13/04/2026
‼️DE LA IZQUIERDA A LA DERECHA, ¿DEL CRISTIANISMO AL POPULISMO?‼️
PETRISTA ARREPENTIDA?
Colombia no está simplemente en una coyuntura electoral. Está en una encrucijada moral, política y social donde el ciudadano comienza —por fin— a cuestionar lo que antes aceptaba sin análisis.
Hoy, a pocos días de una decisión crucial, no hay claridad absoluta sobre por quién votar. Y eso no es debilidad, es conciencia. Porque quien piensa, duda. Y quien duda, difícilmente cae en el fanatismo.
En su momento, muchos ciudadanos respaldaron propuestas de cambio representadas por figuras como Gustavo Petro, incluso desde movimientos como el Pacto Histórico. Se creyó en una transformación real, en una política más cercana a la gente, en una ruptura con las viejas prácticas. Sin embargo, la realidad ha mostrado otra cara: un país con tensiones crecientes en la salud, incertidumbre en la seguridad, desgaste institucional y señales contradictorias frente a quienes generan empleo y desarrollo.
Pero el problema no es solo el gobierno actual.
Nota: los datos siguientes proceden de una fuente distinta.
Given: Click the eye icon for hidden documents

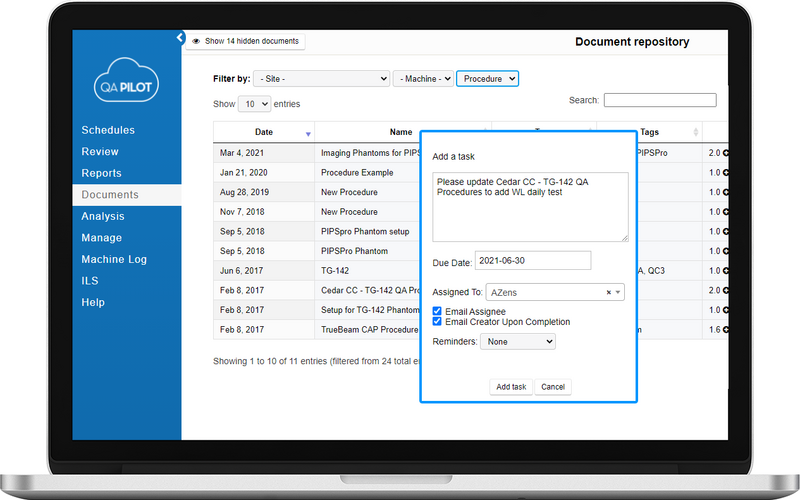Looking at the screenshot, I should coord(196,42).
También lo es la forma en que la política se reconfigura sin principios.
El caso de Amparo Hernández es una muestra clara de esa incoherencia que hoy genera desconfianza. Haber sido parte del Pacto Histórico, apoyar un proyecto político, y ahora aparecer junto a Paloma Valencia, representante de una línea ideológica completamente distinta, plantea preguntas inevitables:
¿Qué cambió realmente?
¿Qué no le gustó del gobierno que apoyó?
¿Hubo una ruptura por principios o un simple reacomodo estratégico?
O peor aún:
¿Estamos frente a una política que no responde a convicciones, sino a la necesidad de mantenerse vigente dentro de un poder efímero?
Porque cuando los discursos cambian con tanta facilidad, lo que se debilita no es una ideología, es la credibilidad.
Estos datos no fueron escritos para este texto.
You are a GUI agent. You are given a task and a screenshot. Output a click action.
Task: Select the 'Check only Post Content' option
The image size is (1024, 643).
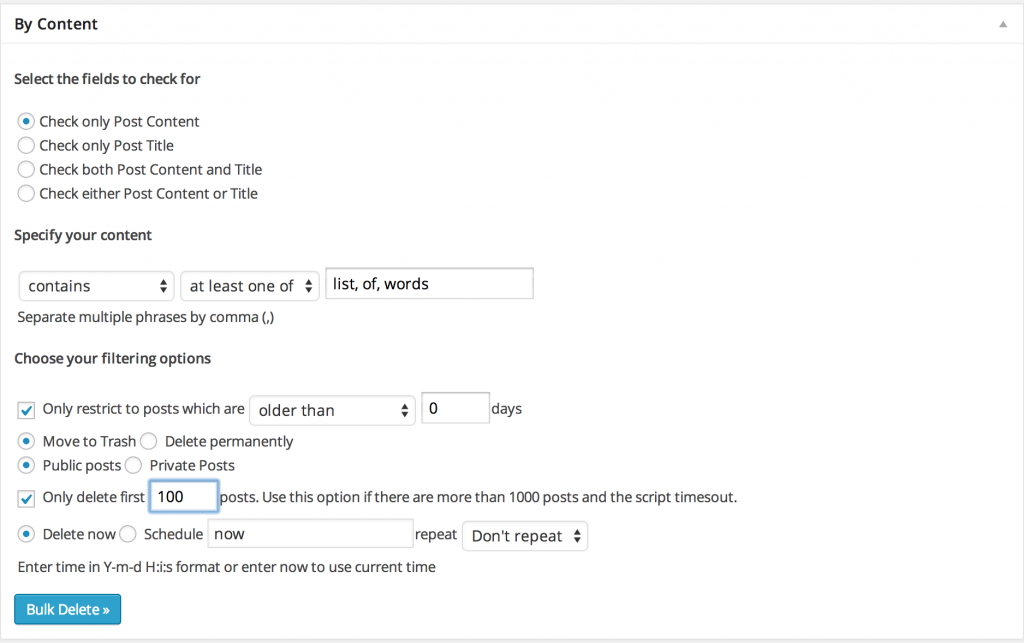[x=25, y=121]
Y si a esto se le suma la mezcla entre fanatismo religioso y política, el escenario se vuelve aún más delicado.
Cuando la fe —que debería ser un espacio íntimo y espiritual— se convierte en herramienta de influencia política, se crea un cóctel peligroso que distorsiona la conciencia colectiva, manipula emociones y limita la capacidad crítica del ciudadano.
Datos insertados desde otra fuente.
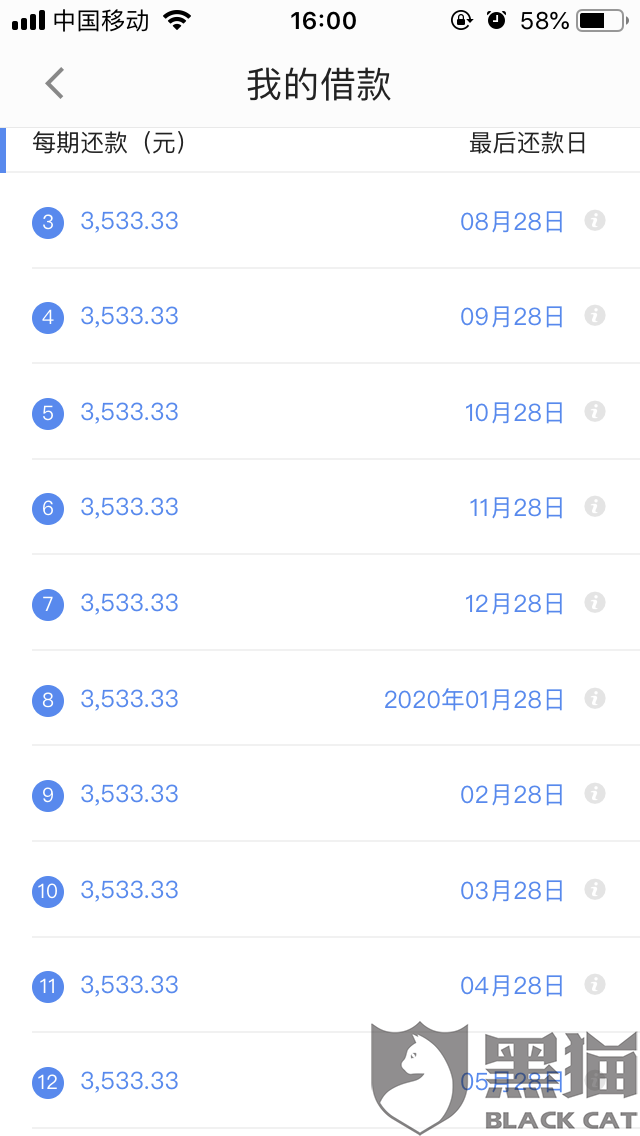Viewport: 640px width, 1136px height.
Task: Show details icon for 11月28日 payment
Action: point(595,507)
No se trata de atacar creencias.
Se trata de cuestionar su uso como instrumento de poder.
Colombia ya vivió las consecuencias de una derecha que polarizó, que gobernó desde el miedo y que dejó profundas grietas en la sociedad, representada en su momento por liderazgos como Álvaro Uribe Vélez.
Y hoy enfrenta una izquierda que prometió transformación, pero que también ha generado frustración y dudas sobre su capacidad real de gobernar con equilibrio.
Entonces, ¿qué le queda al ciudadano?
No caer en la trampa.
No elegir desde el miedo a que “regrese uno” o “se quede el otro”.
No dejarse arrastrar por discursos reciclados ni por alianzas que nacen más del cálculo que de la coherencia.
Porque mientras el país se divide entre extremos, existe un círculo silencioso de poder que no cambia de color político, que no pierde elecciones y que siempre encuentra la forma de mantenerse vigente.
Ese círculo no cree en izquierda ni en derecha.
Cree en el control.
Por eso, el verdadero desafío no es elegir entre dos bandos desgastados,
sino impedir que los mismos de siempre sigan administrando el país desde distintas caras.
Hoy más que nunca, Colombia necesita ciudadanos que piensen, que cuestionen, que no se arrodillen ante ningún líder político.
Ciudadanos que entiendan que el voto no es un acto de fe, sino un acto de responsabilidad.
Porque si no se rompe ese ciclo,
no importa quién gane.
El poder seguirá siendo de los mismos,
y el país seguirá pagando las consecuencias.